Columbia’s campus expansion in Manhattanville has spurred urban planning, protest marches, and now a flurry of lawsuits.
Tuck-It-Away Storage’s Nick Sprayregen—the neighborhood’s second largest property owner after the University—has filed a total of six Manhattanville-related suits over the past few months. He is one of two owners still resisting a deal to move out of the project zone.
Some cases share a common aim, while others are geared towards distinct ends. Five of Sprayregen’s lawsuits have correlated with requests made through the Freedom Of Information Law, a means by which Sprayregen and his lawyer, Norman Siegel, seek factual support to keep Tuck-It-Away in Manhattanville despite Columbia’s development there.
In July, the state of New York deemed the area “blighted”—beyond a condition of organic economic renewal—which means that the land is a candidate for eminent domain, the state’s power to seize private property for the public good. In this case, the land would go to Columbia. Sprayregen and Siegel have been vocal opponents of eminent domain in Manhattanville, both in community hearings and in the courtroom.

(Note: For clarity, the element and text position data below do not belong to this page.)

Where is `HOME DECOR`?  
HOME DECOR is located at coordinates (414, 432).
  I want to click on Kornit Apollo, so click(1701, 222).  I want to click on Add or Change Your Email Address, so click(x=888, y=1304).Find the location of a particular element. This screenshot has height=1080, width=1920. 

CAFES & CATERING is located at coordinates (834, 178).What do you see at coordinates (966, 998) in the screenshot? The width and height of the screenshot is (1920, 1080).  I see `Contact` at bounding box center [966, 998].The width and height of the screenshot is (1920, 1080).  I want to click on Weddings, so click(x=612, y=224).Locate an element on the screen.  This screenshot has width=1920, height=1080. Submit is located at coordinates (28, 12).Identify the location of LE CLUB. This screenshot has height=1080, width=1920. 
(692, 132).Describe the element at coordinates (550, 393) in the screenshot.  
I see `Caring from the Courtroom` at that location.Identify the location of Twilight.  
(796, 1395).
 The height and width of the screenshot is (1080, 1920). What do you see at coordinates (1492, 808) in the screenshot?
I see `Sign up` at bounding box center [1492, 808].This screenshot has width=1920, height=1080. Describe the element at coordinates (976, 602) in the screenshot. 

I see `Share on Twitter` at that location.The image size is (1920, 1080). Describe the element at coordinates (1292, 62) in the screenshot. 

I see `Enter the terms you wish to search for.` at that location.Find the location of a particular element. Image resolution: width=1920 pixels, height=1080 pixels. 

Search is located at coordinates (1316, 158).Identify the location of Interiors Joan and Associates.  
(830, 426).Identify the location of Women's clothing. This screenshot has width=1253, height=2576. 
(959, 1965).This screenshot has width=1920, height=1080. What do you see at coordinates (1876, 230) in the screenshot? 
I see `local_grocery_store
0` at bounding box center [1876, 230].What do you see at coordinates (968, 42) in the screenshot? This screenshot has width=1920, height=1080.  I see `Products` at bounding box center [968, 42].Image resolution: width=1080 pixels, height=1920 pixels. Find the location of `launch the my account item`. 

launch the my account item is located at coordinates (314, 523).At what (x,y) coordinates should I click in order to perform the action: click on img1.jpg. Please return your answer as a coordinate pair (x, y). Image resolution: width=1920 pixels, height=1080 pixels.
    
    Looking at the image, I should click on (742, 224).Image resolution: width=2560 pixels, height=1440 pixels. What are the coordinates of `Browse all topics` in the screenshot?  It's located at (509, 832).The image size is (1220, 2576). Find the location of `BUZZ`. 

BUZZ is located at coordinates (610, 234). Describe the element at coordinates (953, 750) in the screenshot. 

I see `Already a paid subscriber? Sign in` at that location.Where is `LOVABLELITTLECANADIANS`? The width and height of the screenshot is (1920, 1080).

To help determine whether to invoke eminent domain in Manhattanville, the state agency responsible for the decision—the Empire State Development Corporation—requested testimony from community members, local politicians, and Columbia affiliates. Though the deadline was scheduled for Oct. 10, Siegel said, “We still believe that we don’t have all the documents we’re entitled to.” He subsequently won a court case—his fifth lawsuit—to keep the record for testimony open until Thursday, Oct. 16.
On Thursday, Siegel will be back in court arguing for access to the FOIL documents he and Sprayregen requested, so they can add them to the record of testimony to the state.
“Without those documents being placed into the record, Tuck-it-Away could not effectively and fairly raise their objections to the taking of their property through eminent domain,” Siegel said.
Siegel would like 10 days to review the FOIL documents once he receives them, so he said he hopes that the deadline for ESDC testimony can be extended until Oct. 26.
“The University is not a party to this litigation and cannot comment,” Columbia spokesperson Victoria Benitez said when reached on Sunday.
The sixth lawsuit in the Sprayregen-Siegel portfolio—which raised environmental concerns with the Manhattanville campus project—was dismissed by the New York State Supreme Court in late September. This case validated the environmental review process that vetted the geological impact of University development in Manhattanville.
In her decision, Justice Jane Solomon found that New York City “gave due consideration to pertinent environmental factors,” and called Sprayregen and Siegel’s allegations “specious.”
Ramon Diaz, who owns Floridita Restaurant and Tapas Bar at the corner of 125th Street and Broadway, might add another case to the Manhattanville pile.
With the lawsuit, which he and his lawyer began to draft over the summer, Diaz would seek to avoid the termination of his lease on the tapas bar, which he rents from Columbia. The lease was established on a year-by-year basis, but the University recently changed it to operate on a month-by-month basis.
Since then, University officials have added three 30-day extensions to the original date on which they had threatened to terminate the restaurant’s lease. Shortly before that date, Diaz had a meeting with a University attorney, where he stated that he was considering a lawsuit.
Diaz explained that he had not yet filed the suit, did not want to do so, and only would if all other negotiation attempts on the lease fail.
As seven lawsuits pile in the Manhattanville stack, the University says it continues to reach mutually acceptable deals with property holdouts in the campus project area. All await the state’s decision on eminent domain, which is expected in December.